As the number of opioid-related deaths continues to rise in the United States, researchers are being prevented from studying the substances that could provide antidotes to overdose, says chemist Gregory Dudley
19 January 2023
When covid-19 hit, the US and many other countries poured huge resources into research – developing antiviral drugs, vaccines and other treatments to save lives immediately. This all-out mobilization stands in stark contrast to another major public health crisis still ravaging the country: the drug overdose epidemic.
More than 100,000 people in the US died from an overdose in 2021, almost twice as many as in 2018. Most of those deaths were related to opioids. But instead of responding to this crisis with an all-out push for better rescue interventions, policies have been promoted that stifle research and limit critical innovation. This leaves our society trying to fight this crisis with one hand tied behind our back.
The synthetic opioid fentanyl is one of the substances at the heart of the overdose epidemic. It is 50 to 100 times more powerful than morphine and highly addictive. Fentanyl overdoses can be fatal. And an alarming amount of unregulated fentanyl is being sold illegally across the US. This is, without a doubt, a big problem and a cause for concern.
But it is also the case that fentanyl has been approved by the US Food and Drug Administration for use in surgery and to treat severe and chronic pain, including in people with cancer. The World Health Organization has designated fentanyl as an essential medicine. The distinction between essential medicine and dangerous drug is not always easy to define.
In the United States, the Drug Enforcement Administration classifies drugs into five different categories, or “schedules”, depending on their medicinal value and abuse potential. The lower the number, the more closely the substance is regulated, and the harsher the penalties for illegal use or sale. Schedule I is reserved for drugs that have no acceptable safe medical use and a high potential for abuse. Research on Schedule I drugs is severely limited.
Fentanyl itself is a Schedule II drug. In 2018, the Trump administration classified “all fentanyl-related substances” as Schedule I drugs, assuming that they all had a high potential for abuse (and no medical use). Congress has repeatedly extended this Schedule I classification, perpetuating the assumptions.
The trouble is, compounds chemically related to fentanyl can be more or less dangerous, more or less potent, or even oppose its effects; they could act as antidotes to a fentanyl overdose. The naive assumption behind the 2018 decision made many substances – both real and hypothetical – subject to the harshest drug penalties and effectively made it impossible for scientists to work with or study them.
The aim of all this may be to discourage the development of illicit drugs, but the implications are wider and more complex. The singular defining characteristic of a “fentanyl-related substance” is molecular structure – not function, potency or abuse potential. Structure is important, but function is the main concern here.
Consider naloxone, an opioid antagonist – or antidote – that can reverse an overdose. In the state of Tennessee alone, between October 2017 and June 2022, naloxone was used to prevent approximately 50,000 deaths. Naloxone has a molecular structure related to morphine; it is a product of morphine-related research.

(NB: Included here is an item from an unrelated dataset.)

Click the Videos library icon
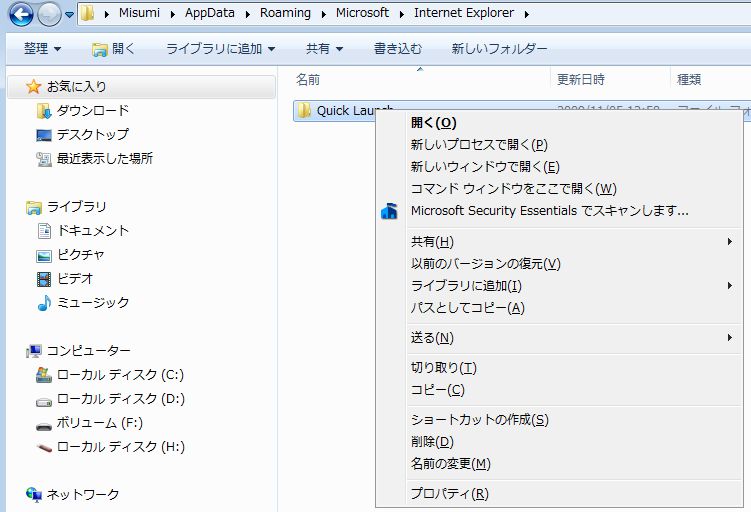The height and width of the screenshot is (512, 751). [x=43, y=279]
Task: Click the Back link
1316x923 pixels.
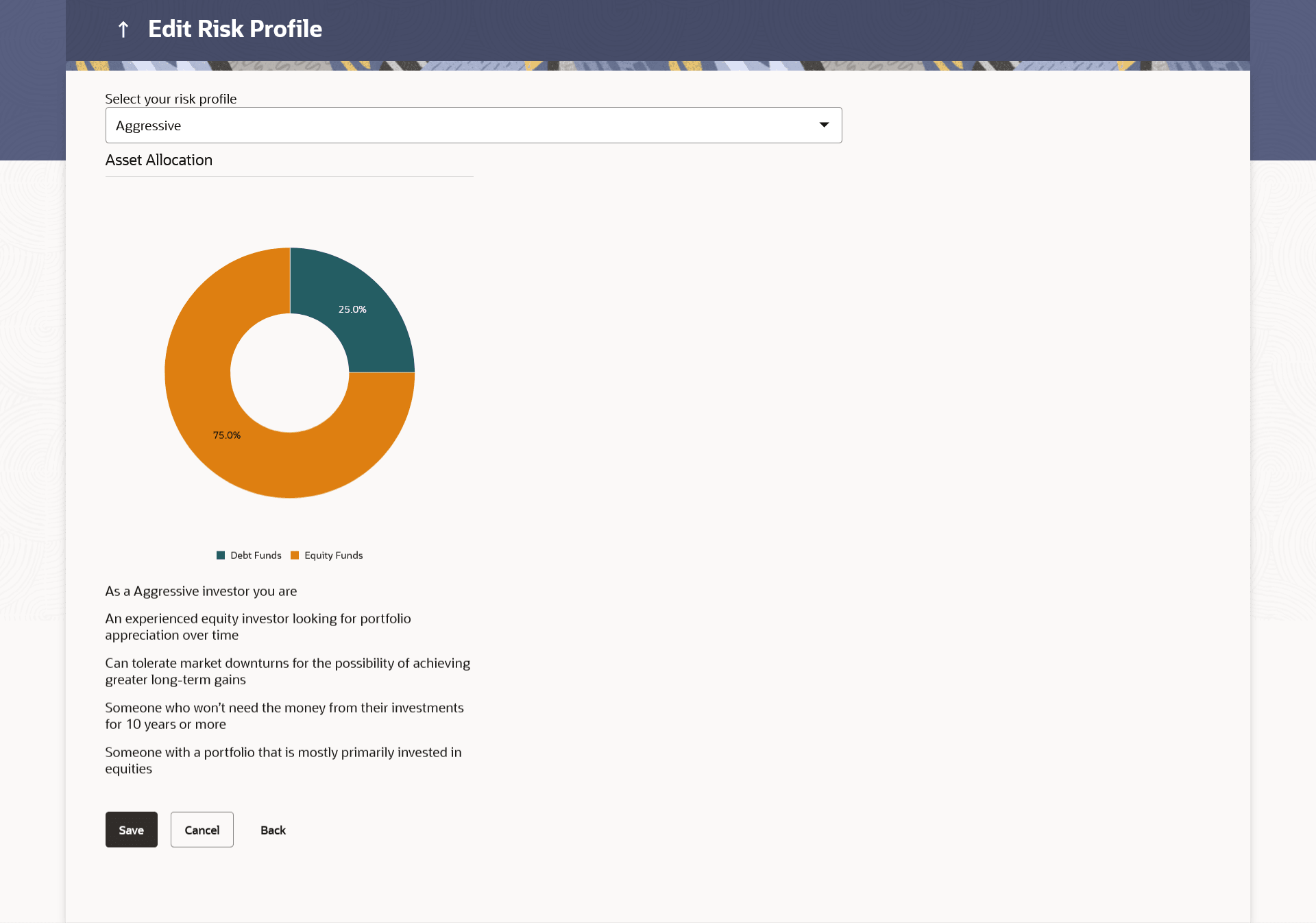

Could fentanyl-related research lead to new and perhaps better life-saving interventions? We won’t know unless we do the work, but there are already promising signs. The US National Institute on Drug Abuse looked internally at a small handful of substances related to fentanyl and revealed that at least one (we don’t know which) showed antagonist properties similar to naloxone. We should follow that lead, but research aimed at developing better fentanyl remedies has now stopped.
Meanwhile, illicit trafficking of the fentanyl variant continues unabated and opioid overdoses continue to rise.
Last year, I joined more than 100 other scientists to send a letter to the Biden administration asking for changes that would make it easier, not harder, to develop overdose reversal medications. Last October, New Jersey senator Cory Booker introduced the TEST Act, which questions the assumptions behind classifying all “fentanyl-related substances” as Schedule I drugs. As written, the Act would expand TESTED the temporary scheduling of fentanyl-related substances for two years but would also require the government to test more of those substances, report the results and remove any that do not belong in Schedule I. It is a common sense approach that has widespread support.
We must treat the overdose epidemic in the US as an urgent public health crisis. It is time to loosen the hands of scientists and let us fight this with everything we have.
Gregory Dudley is a professor of chemistry and department chair at West Virginia University.